Give back each line of the data exactly.

Dataset entries:
........

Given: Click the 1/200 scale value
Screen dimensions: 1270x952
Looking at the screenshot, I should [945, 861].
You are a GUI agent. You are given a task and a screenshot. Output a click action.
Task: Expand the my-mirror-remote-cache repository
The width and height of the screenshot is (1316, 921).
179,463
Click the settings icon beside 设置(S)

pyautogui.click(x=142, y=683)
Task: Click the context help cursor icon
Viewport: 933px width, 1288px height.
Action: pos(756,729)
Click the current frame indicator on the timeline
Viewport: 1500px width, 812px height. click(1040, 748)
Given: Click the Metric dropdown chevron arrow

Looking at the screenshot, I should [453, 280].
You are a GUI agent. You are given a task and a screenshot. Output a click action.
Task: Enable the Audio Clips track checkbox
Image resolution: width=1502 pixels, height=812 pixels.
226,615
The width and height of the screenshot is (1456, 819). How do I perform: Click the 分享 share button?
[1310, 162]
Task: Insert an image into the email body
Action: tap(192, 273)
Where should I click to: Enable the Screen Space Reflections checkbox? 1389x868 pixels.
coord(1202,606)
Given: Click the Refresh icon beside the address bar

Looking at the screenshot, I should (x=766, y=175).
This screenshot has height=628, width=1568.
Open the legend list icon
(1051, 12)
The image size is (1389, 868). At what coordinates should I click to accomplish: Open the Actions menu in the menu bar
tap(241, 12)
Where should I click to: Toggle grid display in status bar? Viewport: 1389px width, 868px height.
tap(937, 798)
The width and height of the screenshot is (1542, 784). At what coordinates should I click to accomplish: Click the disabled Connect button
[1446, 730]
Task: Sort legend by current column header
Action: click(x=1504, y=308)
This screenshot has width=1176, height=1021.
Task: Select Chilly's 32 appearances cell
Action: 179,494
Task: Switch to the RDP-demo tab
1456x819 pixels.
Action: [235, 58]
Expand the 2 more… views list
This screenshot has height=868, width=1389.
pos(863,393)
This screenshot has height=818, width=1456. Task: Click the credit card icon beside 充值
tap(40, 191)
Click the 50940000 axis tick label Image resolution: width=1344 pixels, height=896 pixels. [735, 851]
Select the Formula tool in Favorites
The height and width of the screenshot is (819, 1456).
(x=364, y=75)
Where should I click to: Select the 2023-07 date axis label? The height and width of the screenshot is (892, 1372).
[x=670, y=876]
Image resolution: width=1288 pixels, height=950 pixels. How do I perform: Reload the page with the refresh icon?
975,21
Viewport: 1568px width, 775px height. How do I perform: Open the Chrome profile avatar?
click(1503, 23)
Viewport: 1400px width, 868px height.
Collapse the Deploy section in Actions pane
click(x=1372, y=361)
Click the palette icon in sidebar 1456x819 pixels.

........

(Output for this task):
Given: Click the 1/200 scale value
Screen dimensions: 1270x952
Looking at the screenshot, I should [945, 861].
You are a GUI agent. You are given a task and a screenshot. Output a click action.
Task: Expand the my-mirror-remote-cache repository
The width and height of the screenshot is (1316, 921).
179,463
Click the settings icon beside 设置(S)

pyautogui.click(x=142, y=683)
Task: Click the context help cursor icon
Viewport: 933px width, 1288px height.
Action: pos(756,729)
Click the current frame indicator on the timeline
Viewport: 1500px width, 812px height. click(1040, 748)
Given: Click the Metric dropdown chevron arrow

Looking at the screenshot, I should [453, 280].
You are a GUI agent. You are given a task and a screenshot. Output a click action.
Task: Enable the Audio Clips track checkbox
Image resolution: width=1502 pixels, height=812 pixels.
226,615
The width and height of the screenshot is (1456, 819). How do I perform: Click the 分享 share button?
[1310, 162]
Task: Insert an image into the email body
Action: tap(192, 273)
Where should I click to: Enable the Screen Space Reflections checkbox? 1389x868 pixels.
coord(1202,606)
Given: Click the Refresh icon beside the address bar

Looking at the screenshot, I should (x=766, y=175).
This screenshot has height=628, width=1568.
Open the legend list icon
(1051, 12)
The image size is (1389, 868). At what coordinates should I click to accomplish: Open the Actions menu in the menu bar
tap(241, 12)
Where should I click to: Toggle grid display in status bar? Viewport: 1389px width, 868px height.
tap(937, 798)
The width and height of the screenshot is (1542, 784). At what coordinates should I click to accomplish: Click the disabled Connect button
[1446, 730]
Task: Sort legend by current column header
Action: click(x=1504, y=308)
This screenshot has width=1176, height=1021.
Task: Select Chilly's 32 appearances cell
Action: 179,494
Task: Switch to the RDP-demo tab
1456x819 pixels.
Action: [235, 58]
Expand the 2 more… views list
This screenshot has height=868, width=1389.
pos(863,393)
This screenshot has height=818, width=1456. Task: Click the credit card icon beside 充值
tap(40, 191)
Click the 50940000 axis tick label Image resolution: width=1344 pixels, height=896 pixels. [735, 851]
Select the Formula tool in Favorites
The height and width of the screenshot is (819, 1456).
(x=364, y=75)
Where should I click to: Select the 2023-07 date axis label? The height and width of the screenshot is (892, 1372).
[x=670, y=876]
Image resolution: width=1288 pixels, height=950 pixels. How do I perform: Reload the page with the refresh icon?
975,21
Viewport: 1568px width, 775px height. How do I perform: Open the Chrome profile avatar?
click(1503, 23)
Viewport: 1400px width, 868px height.
Collapse the Deploy section in Actions pane
click(x=1372, y=361)
Click the palette icon in sidebar 1456x819 pixels.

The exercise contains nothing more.